◆ Material for the task:
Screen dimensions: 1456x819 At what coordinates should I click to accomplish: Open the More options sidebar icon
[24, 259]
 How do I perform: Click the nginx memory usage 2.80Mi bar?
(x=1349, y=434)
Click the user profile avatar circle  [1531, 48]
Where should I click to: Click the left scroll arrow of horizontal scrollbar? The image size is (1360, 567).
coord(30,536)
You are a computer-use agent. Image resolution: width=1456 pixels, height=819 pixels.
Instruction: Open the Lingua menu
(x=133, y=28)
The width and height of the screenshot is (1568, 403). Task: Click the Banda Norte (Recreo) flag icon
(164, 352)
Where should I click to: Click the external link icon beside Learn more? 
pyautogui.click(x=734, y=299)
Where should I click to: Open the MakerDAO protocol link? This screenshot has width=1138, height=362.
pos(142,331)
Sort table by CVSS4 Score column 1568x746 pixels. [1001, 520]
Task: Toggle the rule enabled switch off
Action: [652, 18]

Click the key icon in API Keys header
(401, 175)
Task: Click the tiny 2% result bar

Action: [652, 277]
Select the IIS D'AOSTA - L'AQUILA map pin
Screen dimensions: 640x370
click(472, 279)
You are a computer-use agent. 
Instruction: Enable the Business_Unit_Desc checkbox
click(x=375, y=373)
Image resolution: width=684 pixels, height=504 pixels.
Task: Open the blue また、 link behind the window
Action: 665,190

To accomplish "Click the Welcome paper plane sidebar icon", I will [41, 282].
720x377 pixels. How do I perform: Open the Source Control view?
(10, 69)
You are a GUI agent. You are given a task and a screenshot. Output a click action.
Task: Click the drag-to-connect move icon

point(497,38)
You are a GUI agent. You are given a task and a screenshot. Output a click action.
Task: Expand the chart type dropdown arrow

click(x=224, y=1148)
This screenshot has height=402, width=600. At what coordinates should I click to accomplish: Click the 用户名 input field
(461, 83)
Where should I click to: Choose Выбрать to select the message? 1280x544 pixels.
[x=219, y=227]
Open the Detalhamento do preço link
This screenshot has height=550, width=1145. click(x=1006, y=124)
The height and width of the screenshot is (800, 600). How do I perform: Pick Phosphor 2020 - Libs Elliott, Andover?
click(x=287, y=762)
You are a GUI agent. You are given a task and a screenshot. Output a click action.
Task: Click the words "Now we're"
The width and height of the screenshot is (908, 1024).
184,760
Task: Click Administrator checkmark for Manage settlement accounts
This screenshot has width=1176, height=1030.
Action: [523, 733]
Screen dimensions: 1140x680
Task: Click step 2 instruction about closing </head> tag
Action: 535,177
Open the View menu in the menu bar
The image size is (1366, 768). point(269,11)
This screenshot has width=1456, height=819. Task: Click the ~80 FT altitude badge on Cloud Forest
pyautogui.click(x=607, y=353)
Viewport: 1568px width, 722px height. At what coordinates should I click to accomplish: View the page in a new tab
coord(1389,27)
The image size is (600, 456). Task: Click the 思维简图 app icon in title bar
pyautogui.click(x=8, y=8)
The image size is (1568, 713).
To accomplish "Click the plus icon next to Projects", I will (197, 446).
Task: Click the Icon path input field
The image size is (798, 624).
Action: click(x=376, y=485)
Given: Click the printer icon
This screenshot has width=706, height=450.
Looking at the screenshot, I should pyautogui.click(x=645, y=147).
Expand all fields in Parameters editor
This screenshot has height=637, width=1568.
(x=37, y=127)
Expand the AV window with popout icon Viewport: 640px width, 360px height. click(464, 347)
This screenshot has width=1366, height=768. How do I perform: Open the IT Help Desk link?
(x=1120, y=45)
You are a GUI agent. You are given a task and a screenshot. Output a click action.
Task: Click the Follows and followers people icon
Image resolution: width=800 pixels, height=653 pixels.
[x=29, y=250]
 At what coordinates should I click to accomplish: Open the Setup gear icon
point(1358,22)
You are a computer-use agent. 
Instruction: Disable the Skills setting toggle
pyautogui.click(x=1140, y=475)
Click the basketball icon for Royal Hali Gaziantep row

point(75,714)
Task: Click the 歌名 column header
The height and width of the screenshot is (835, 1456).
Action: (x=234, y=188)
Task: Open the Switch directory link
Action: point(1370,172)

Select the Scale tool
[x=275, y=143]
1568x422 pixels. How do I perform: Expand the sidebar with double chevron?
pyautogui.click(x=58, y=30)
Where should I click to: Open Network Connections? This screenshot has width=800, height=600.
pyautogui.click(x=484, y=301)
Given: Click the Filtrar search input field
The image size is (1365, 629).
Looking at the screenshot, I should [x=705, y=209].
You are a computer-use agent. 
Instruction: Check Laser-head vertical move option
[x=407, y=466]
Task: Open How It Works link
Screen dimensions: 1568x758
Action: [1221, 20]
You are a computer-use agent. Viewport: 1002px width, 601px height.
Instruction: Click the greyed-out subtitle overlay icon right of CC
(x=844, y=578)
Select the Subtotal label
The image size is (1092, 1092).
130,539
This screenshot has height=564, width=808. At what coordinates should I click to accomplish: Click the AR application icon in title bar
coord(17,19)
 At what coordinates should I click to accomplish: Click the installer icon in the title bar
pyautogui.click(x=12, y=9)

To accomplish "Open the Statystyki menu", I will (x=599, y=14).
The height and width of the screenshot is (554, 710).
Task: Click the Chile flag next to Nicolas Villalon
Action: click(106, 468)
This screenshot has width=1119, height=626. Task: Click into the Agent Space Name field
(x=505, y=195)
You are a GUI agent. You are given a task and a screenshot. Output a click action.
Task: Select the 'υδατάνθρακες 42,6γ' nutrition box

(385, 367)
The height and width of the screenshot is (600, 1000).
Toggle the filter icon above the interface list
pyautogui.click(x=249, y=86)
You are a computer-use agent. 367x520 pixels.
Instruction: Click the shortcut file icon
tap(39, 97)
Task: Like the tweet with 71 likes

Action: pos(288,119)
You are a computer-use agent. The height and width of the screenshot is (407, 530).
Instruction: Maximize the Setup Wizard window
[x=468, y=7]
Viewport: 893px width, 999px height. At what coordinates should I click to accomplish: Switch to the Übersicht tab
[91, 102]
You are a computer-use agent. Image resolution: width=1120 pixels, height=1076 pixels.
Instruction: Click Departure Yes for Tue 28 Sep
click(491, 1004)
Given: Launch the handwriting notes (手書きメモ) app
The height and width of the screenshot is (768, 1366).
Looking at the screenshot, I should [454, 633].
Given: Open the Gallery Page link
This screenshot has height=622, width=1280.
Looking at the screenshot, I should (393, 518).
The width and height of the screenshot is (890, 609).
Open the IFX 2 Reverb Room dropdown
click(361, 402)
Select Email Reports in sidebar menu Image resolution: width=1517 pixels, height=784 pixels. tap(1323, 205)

◆ Exercise goal: Arrange every line of the entries above as a Markdown table with two columns, Row and Text. Number the lines in order and leave out blank ones.

◆ Reply to the task:
| Row | Text |
|---|---|
| 1 | Screen dimensions: 1456x819 At what coordinates should I click to accomplish: Open the More options sidebar icon |
| 2 | [24, 259] |
| 3 |  How do I perform: Click the nginx memory usage 2.80Mi bar? |
| 4 | (x=1349, y=434) |
| 5 | Click the user profile avatar circle  [1531, 48] |
| 6 | Where should I click to: Click the left scroll arrow of horizontal scrollbar? The image size is (1360, 567). |
| 7 | coord(30,536) |
| 8 | You are a computer-use agent. Image resolution: width=1456 pixels, height=819 pixels. |
| 9 | Instruction: Open the Lingua menu |
| 10 | (x=133, y=28) |
| 11 | The width and height of the screenshot is (1568, 403). Task: Click the Banda Norte (Recreo) flag icon |
| 12 | (164, 352) |
| 13 | Where should I click to: Click the external link icon beside Learn more?  |
| 14 | pyautogui.click(x=734, y=299) |
| 15 | Where should I click to: Open the MakerDAO protocol link? This screenshot has width=1138, height=362. |
| 16 | pos(142,331) |
| 17 | Sort table by CVSS4 Score column 1568x746 pixels. [1001, 520] |
| 18 | Task: Toggle the rule enabled switch off |
| 19 | Action: [652, 18] |
| 20 | Click the key icon in API Keys header |
| 21 | (401, 175) |
| 22 | Task: Click the tiny 2% result bar |
| 23 | Action: [652, 277] |
| 24 | Select the IIS D'AOSTA - L'AQUILA map pin |
| 25 | Screen dimensions: 640x370 |
| 26 | click(472, 279) |
| 27 | You are a computer-use agent.  |
| 28 | Instruction: Enable the Business_Unit_Desc checkbox |
| 29 | click(x=375, y=373) |
| 30 | Image resolution: width=684 pixels, height=504 pixels. |
| 31 | Task: Open the blue また、 link behind the window |
| 32 | Action: 665,190 |
| 33 | To accomplish "Click the Welcome paper plane sidebar icon", I will [41, 282]. |
| 34 | 720x377 pixels. How do I perform: Open the Source Control view? |
| 35 | (10, 69) |
| 36 | You are a GUI agent. You are given a task and a screenshot. Output a click action. |
| 37 | Task: Click the drag-to-connect move icon |
| 38 | point(497,38) |
| 39 | You are a GUI agent. You are given a task and a screenshot. Output a click action. |
| 40 | Task: Expand the chart type dropdown arrow |
| 41 | click(x=224, y=1148) |
| 42 | This screenshot has height=402, width=600. At what coordinates should I click to accomplish: Click the 用户名 input field |
| 43 | (461, 83) |
| 44 | Where should I click to: Choose Выбрать to select the message? 1280x544 pixels. |
| 45 | [x=219, y=227] |
| 46 | Open the Detalhamento do preço link |
| 47 | This screenshot has height=550, width=1145. click(x=1006, y=124) |
| 48 | The height and width of the screenshot is (800, 600). How do I perform: Pick Phosphor 2020 - Libs Elliott, Andover? |
| 49 | click(x=287, y=762) |
| 50 | You are a GUI agent. You are given a task and a screenshot. Output a click action. |
| 51 | Task: Click the words "Now we're" |
| 52 | The width and height of the screenshot is (908, 1024). |
| 53 | 184,760 |
| 54 | Task: Click Administrator checkmark for Manage settlement accounts |
| 55 | This screenshot has width=1176, height=1030. |
| 56 | Action: [523, 733] |
| 57 | Screen dimensions: 1140x680 |
| 58 | Task: Click step 2 instruction about closing </head> tag |
| 59 | Action: 535,177 |
| 60 | Open the View menu in the menu bar |
| 61 | The image size is (1366, 768). point(269,11) |
| 62 | This screenshot has width=1456, height=819. Task: Click the ~80 FT altitude badge on Cloud Forest |
| 63 | pyautogui.click(x=607, y=353) |
| 64 | Viewport: 1568px width, 722px height. At what coordinates should I click to accomplish: View the page in a new tab |
| 65 | coord(1389,27) |
| 66 | The image size is (600, 456). Task: Click the 思维简图 app icon in title bar |
| 67 | pyautogui.click(x=8, y=8) |
| 68 | The image size is (1568, 713). |
| 69 | To accomplish "Click the plus icon next to Projects", I will (197, 446). |
| 70 | Task: Click the Icon path input field |
| 71 | The image size is (798, 624). |
| 72 | Action: click(x=376, y=485) |
| 73 | Given: Click the printer icon |
| 74 | This screenshot has width=706, height=450. |
| 75 | Looking at the screenshot, I should pyautogui.click(x=645, y=147). |
| 76 | Expand all fields in Parameters editor |
| 77 | This screenshot has height=637, width=1568. |
| 78 | (x=37, y=127) |
| 79 | Expand the AV window with popout icon Viewport: 640px width, 360px height. click(464, 347) |
| 80 | This screenshot has width=1366, height=768. How do I perform: Open the IT Help Desk link? |
| 81 | (x=1120, y=45) |
| 82 | You are a GUI agent. You are given a task and a screenshot. Output a click action. |
| 83 | Task: Click the Follows and followers people icon |
| 84 | Image resolution: width=800 pixels, height=653 pixels. |
| 85 | [x=29, y=250] |
| 86 |  At what coordinates should I click to accomplish: Open the Setup gear icon |
| 87 | point(1358,22) |
| 88 | You are a computer-use agent.  |
| 89 | Instruction: Disable the Skills setting toggle |
| 90 | pyautogui.click(x=1140, y=475) |
| 91 | Click the basketball icon for Royal Hali Gaziantep row |
| 92 | point(75,714) |
| 93 | Task: Click the 歌名 column header |
| 94 | The height and width of the screenshot is (835, 1456). |
| 95 | Action: (x=234, y=188) |
| 96 | Task: Open the Switch directory link |
| 97 | Action: point(1370,172) |
| 98 | Select the Scale tool |
| 99 | [x=275, y=143] |
| 100 | 1568x422 pixels. How do I perform: Expand the sidebar with double chevron? |
| 101 | pyautogui.click(x=58, y=30) |
| 102 | Where should I click to: Open Network Connections? This screenshot has width=800, height=600. |
| 103 | pyautogui.click(x=484, y=301) |
| 104 | Given: Click the Filtrar search input field |
| 105 | The image size is (1365, 629). |
| 106 | Looking at the screenshot, I should [x=705, y=209]. |
| 107 | You are a computer-use agent.  |
| 108 | Instruction: Check Laser-head vertical move option |
| 109 | [x=407, y=466] |
| 110 | Task: Open How It Works link |
| 111 | Screen dimensions: 1568x758 |
| 112 | Action: [1221, 20] |
| 113 | You are a computer-use agent. Viewport: 1002px width, 601px height. |
| 114 | Instruction: Click the greyed-out subtitle overlay icon right of CC |
| 115 | (x=844, y=578) |
| 116 | Select the Subtotal label |
| 117 | The image size is (1092, 1092). |
| 118 | 130,539 |
| 119 | This screenshot has height=564, width=808. At what coordinates should I click to accomplish: Click the AR application icon in title bar |
| 120 | coord(17,19) |
| 121 |  At what coordinates should I click to accomplish: Click the installer icon in the title bar |
| 122 | pyautogui.click(x=12, y=9) |
| 123 | To accomplish "Open the Statystyki menu", I will (x=599, y=14). |
| 124 | The height and width of the screenshot is (554, 710). |
| 125 | Task: Click the Chile flag next to Nicolas Villalon |
| 126 | Action: click(106, 468) |
| 127 | This screenshot has width=1119, height=626. Task: Click into the Agent Space Name field |
| 128 | (x=505, y=195) |
| 129 | You are a GUI agent. You are given a task and a screenshot. Output a click action. |
| 130 | Task: Select the 'υδατάνθρακες 42,6γ' nutrition box |
| 131 | (385, 367) |
| 132 | The height and width of the screenshot is (600, 1000). |
| 133 | Toggle the filter icon above the interface list |
| 134 | pyautogui.click(x=249, y=86) |
| 135 | You are a computer-use agent. 367x520 pixels. |
| 136 | Instruction: Click the shortcut file icon |
| 137 | tap(39, 97) |
| 138 | Task: Like the tweet with 71 likes |
| 139 | Action: pos(288,119) |
| 140 | You are a computer-use agent. The height and width of the screenshot is (407, 530). |
| 141 | Instruction: Maximize the Setup Wizard window |
| 142 | [x=468, y=7] |
| 143 | Viewport: 893px width, 999px height. At what coordinates should I click to accomplish: Switch to the Übersicht tab |
| 144 | [91, 102] |
| 145 | You are a computer-use agent. Image resolution: width=1120 pixels, height=1076 pixels. |
| 146 | Instruction: Click Departure Yes for Tue 28 Sep |
| 147 | click(491, 1004) |
| 148 | Given: Launch the handwriting notes (手書きメモ) app |
| 149 | The height and width of the screenshot is (768, 1366). |
| 150 | Looking at the screenshot, I should [454, 633]. |
| 151 | Given: Open the Gallery Page link |
| 152 | This screenshot has height=622, width=1280. |
| 153 | Looking at the screenshot, I should (393, 518). |
| 154 | The width and height of the screenshot is (890, 609). |
| 155 | Open the IFX 2 Reverb Room dropdown |
| 156 | click(361, 402) |
| 157 | Select Email Reports in sidebar menu Image resolution: width=1517 pixels, height=784 pixels. tap(1323, 205) |